Trafik ışıklarından ambulans ve polis aracı sirenlerine kadar kırmızı, dünyamızda her yerde bulunan bir renktir.
Uyarı işaretlerinde kırmızı rengin seçilmesi, kestirim ettiğiniz kadar kolay bir tercih değil. Bunun ardında, kırmızı rengin özel olması yatıyor.
Trafik sinyallerinden alarm zillerine, tren istasyonundaki müdafaaların kırmızı bayrağından, frene basıldığında bir aracın art lambalarına kadar, kırmızı her yerde karşımıza çıkıyor.
Kırmızıyı bu kadar özel yapan ne
Öncelikle kırmızı rengin, beyaz renkli ışık dalgalarının bölünmesi nedeniyle oluşan görünür ışık spektrumunun bir bileşeni olduğunu bilmemiz gerekiyor.
Bu ışık dalgalarının, dalga uzunluğu ismi verilen bir özelliği var. Işığın dalga teorisine nazaran, rastgele bir dalganın dalga uzunluğu (lambda: λ) , birbirini takip eden iki zirve (üst zirve noktası) yahut birbirini izleyen iki çukur (alt zirve noktası) ortasındaki uzaklıktır. Dalga uzunluğu, dalganın suratı ile frekansının çarpılmasıyla hesaplanır.
Kırmızı rengi özel yapan şey: Saçılma
Kırmızının bir tehlike yahut ikaz sinyali olarak neden seçildiğinin karşılığı, saçılma denen bir kavramda gizli.
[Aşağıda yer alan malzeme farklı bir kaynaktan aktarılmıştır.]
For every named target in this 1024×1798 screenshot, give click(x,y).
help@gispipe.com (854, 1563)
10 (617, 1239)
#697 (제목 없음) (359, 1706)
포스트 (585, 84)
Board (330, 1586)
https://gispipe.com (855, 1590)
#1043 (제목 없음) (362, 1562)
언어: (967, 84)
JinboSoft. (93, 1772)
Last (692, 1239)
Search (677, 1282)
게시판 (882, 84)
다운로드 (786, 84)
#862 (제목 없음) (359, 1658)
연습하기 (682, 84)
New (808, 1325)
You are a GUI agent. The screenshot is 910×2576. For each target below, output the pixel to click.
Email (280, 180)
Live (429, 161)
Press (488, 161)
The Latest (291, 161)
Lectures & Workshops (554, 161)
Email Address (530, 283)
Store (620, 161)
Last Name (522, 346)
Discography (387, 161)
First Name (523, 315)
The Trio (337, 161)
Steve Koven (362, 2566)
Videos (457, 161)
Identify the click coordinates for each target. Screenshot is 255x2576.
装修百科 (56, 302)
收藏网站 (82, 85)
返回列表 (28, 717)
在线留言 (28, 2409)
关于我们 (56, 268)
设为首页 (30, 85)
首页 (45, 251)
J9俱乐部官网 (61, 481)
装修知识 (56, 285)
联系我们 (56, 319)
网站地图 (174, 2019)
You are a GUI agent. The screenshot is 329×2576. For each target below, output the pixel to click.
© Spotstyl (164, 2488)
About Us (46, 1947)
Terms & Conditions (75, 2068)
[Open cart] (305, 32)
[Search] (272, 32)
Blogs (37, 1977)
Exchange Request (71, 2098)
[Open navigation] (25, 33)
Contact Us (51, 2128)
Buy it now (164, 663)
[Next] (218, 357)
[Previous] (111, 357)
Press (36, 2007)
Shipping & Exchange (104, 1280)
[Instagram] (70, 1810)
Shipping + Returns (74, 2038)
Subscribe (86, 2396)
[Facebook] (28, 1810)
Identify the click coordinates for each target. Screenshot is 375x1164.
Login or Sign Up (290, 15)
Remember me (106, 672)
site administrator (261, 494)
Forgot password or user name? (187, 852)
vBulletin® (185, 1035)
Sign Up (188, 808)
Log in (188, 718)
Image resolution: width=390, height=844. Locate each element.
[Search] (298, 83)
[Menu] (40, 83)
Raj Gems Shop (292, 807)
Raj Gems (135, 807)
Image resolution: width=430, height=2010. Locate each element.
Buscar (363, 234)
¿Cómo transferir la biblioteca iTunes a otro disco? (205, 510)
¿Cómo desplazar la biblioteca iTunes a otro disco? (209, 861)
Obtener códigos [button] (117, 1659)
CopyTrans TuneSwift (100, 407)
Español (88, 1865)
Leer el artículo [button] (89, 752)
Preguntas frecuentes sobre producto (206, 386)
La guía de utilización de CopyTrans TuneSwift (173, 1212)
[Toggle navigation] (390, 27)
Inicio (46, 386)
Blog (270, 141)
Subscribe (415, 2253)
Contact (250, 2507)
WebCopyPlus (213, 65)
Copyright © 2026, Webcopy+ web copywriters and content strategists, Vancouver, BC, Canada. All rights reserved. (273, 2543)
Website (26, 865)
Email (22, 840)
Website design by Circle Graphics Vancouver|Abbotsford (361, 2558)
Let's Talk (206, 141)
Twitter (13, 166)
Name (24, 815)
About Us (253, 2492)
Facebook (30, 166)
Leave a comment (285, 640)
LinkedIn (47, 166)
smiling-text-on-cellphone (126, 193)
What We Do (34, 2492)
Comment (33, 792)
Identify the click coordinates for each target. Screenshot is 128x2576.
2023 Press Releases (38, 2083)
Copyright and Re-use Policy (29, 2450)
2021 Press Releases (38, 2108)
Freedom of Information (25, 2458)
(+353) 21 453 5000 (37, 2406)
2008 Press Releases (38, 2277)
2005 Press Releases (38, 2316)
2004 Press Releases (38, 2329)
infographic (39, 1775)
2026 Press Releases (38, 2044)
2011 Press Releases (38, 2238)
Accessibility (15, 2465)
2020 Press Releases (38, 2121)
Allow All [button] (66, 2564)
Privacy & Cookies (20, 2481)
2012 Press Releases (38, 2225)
Saçılma; ışığın toz, gaz molekülleri yahut su buharı üzere bir pürüze çarptığında düz yolundan sapması olgusudur. Işık demeti, ortamda bulunan parçacıklarla etkileşime girdikten sonra farklı istikametlere dağılır.
Rayleigh saçılması ismi verilen bu saçılma fenomenini açıklayan bir yasa vardır. Bu yasa, ışığın saçılmasının ışığın dalga uzunluğunun dördüncü kuvvetiyle karşıt orantılı olduğunu belirtir.
Bir düşünün… Tehlike sinyalimizin yahut alarmlarımızın uzaktan görünmesini istiyor muyuz? Evet.
Bu nedenle, tehlike yahut alarm sinyalleri üzere dikkat çekmesi gereken tüm değerli sinyallerde, insanların haberdar olabilmesi ve aksiliklerin önüne geçilebilmesi için uzaktan görülebilecek bir renk kullanmalıdır.
Bu nedenle çok fazla dağılmayan ve insanların görünür aralığında olan ışığa muhtaçlığımız var: Kırmızı renk.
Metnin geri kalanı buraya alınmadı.